Opened 9 years ago

Closed 8 years ago

Last modified 8 years ago

#9224 closed Bugs (worksforme)

rapidxml, memory corruption in class memory_pool, private member m_static_memory; not threadsafe in multi-threaded process

Reported by: spacecabooie@… Owned by: Sebastian Redl
Milestone: To Be Determined Component: property_tree
Version: Boost 1.54.0 Severity: Showstopper
Keywords: rapidxml, memory_pool, allocate_node, m_static_memory, multi-threaded Cc:

Description

Symptom: Executing on a mips under VxWorks 6.8 (though not when executing on a PC under Windows 7, compiled under VSC++), a simple three-four branch deep XML <string, string> file of more than 10-12 lines in length causes a call to property_tree/read_xml(istream, pt) to fail with Signal 11 (Segmentation Fault).

Cause: Debugging analysis shows that the failure occurs due to memory_pool::allocate_node() returning an invalid node_type to its parser caller. The returned value should be identical to the value provided in the call, but instead of being 0, 1, 2, 4 (doc, data, etc.) as passed in at construction (placement new), the returned value may be 681123, or some other value invalid as a node type.

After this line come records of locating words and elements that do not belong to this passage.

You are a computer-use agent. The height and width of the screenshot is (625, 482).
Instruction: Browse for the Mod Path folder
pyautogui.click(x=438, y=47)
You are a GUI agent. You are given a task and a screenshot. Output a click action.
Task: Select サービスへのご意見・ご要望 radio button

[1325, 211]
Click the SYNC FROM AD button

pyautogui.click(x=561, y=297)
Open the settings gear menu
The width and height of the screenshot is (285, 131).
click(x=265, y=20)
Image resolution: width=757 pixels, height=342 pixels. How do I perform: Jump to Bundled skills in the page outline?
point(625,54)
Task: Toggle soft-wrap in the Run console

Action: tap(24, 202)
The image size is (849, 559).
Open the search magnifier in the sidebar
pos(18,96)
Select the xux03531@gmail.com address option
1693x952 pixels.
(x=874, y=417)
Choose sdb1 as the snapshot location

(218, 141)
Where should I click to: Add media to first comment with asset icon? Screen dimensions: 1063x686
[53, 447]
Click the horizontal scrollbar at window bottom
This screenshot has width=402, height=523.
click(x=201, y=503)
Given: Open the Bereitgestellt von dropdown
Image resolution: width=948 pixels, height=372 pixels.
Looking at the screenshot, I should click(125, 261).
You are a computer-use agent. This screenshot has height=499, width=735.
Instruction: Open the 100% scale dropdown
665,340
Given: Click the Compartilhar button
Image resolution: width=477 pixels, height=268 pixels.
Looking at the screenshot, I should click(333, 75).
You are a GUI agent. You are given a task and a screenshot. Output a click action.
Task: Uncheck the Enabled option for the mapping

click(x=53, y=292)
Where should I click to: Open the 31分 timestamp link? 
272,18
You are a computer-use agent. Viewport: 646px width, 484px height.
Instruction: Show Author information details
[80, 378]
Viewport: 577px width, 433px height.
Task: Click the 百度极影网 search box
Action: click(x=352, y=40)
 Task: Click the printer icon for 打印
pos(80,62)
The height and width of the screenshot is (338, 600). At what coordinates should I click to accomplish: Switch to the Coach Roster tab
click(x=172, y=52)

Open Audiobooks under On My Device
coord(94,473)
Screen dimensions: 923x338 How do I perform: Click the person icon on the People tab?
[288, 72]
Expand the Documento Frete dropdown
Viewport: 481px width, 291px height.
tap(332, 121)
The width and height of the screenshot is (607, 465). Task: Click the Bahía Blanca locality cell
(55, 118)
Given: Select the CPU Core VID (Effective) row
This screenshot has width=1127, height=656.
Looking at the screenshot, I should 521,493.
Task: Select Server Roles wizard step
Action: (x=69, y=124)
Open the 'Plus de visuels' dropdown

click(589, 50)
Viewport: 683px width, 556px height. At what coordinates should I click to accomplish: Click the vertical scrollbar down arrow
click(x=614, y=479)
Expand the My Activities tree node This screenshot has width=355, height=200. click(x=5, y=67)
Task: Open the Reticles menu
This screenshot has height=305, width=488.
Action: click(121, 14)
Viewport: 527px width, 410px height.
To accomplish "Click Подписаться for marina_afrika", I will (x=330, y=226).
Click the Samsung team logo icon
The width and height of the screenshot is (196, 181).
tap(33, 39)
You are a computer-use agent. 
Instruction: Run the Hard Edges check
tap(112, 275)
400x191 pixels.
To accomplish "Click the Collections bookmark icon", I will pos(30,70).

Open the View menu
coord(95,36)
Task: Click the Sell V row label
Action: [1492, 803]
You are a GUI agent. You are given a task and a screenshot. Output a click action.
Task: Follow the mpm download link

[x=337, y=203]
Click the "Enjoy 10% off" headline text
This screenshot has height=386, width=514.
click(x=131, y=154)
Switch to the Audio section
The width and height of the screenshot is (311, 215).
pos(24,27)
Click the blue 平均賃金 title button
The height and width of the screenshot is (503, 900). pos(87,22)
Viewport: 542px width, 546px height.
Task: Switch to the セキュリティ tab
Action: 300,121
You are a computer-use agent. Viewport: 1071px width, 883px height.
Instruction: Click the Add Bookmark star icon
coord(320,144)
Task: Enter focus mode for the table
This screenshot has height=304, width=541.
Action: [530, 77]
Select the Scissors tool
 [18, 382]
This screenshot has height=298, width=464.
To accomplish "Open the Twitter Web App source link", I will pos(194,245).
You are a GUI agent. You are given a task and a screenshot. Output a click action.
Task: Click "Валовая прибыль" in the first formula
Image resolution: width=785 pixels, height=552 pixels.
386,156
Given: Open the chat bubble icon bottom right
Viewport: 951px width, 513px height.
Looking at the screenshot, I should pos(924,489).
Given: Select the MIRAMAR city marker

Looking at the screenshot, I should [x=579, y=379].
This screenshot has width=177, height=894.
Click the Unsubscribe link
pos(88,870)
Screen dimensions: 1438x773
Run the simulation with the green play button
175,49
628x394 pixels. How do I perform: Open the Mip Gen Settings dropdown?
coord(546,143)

Debugging further, within allocate_node(), by repeatedly printing in succession (up to 6-7 times) the local value of node_type, one will observe that the value becomes invalid on the 3rd or 4th print. (There are no other instructions within this thread being executed between the printf statements.) Debugging even further, by repeatedly printing an an entire region of the m_static_memory array, from m_begin to m_ptr, one will observe significant portions of this entire region changing in value.

Thus, another thread is writing into this area. The threads within the process all share the memory reserved/partitioned to this process. However, should one not expect that the m_static_memory array will be declared on the stack, or that otherwise the m_static_memory array address space will be resolved by the linker to be occupied exclusively by memory_pool ?

Apparently not. Perhaps this design is only for single threaded applications.

Possible (non-optimal) solution: To resolve the memory overlap and resulting susceptibility to corruption, I moved the declaration of the private data member m_static_array outside of the memory_pool class, and in fact outside of all namespace encapsulation present in rapidxml.hpp; it is now a global variable.

This does not crash. But neither is it boost conforming.

Change History (3)

comment:1 by Sebastian Redl, 9 years ago

Status: newassigned

Can you show a minimal compilable example that, at least on your machine, exhibits this issue? Simple inspection of the code shows that read_xml_internal allocates the xml_document on the stack. xml_document inherits from (and thus embeds) the memory_pool, and the m_static_memory array is a normal member of that class. In other words, the pool *is* in fact on the stack, and no sharing should occur.

I'm inclined to say that this is a problem of your larger application, and not of PropertyTree.

However, there is another option: you're saying MIPS, so I assume that you're talking about a machine with very limited memory, and also very little protection. This static array, by default, occupies 64k of stack space. Is it possible that you're simply observing a stack overflow that isn't properly diagnosed, and the static buffer overlays the stack of another thread?

Please try redefining BOOST_PROPERTY_TREE_RAPIDXML_STATIC_POOL_SIZE to a smaller value in your project and see if that fixes the problem.

comment:2 by Sebastian Redl, 8 years ago

Resolution: worksforme
Status: assignedclosed

comment:3 by anonymous, 8 years ago

I think you may want to look at this again - I'm running into some kind of memory issue and will try to get a valgrind log attached.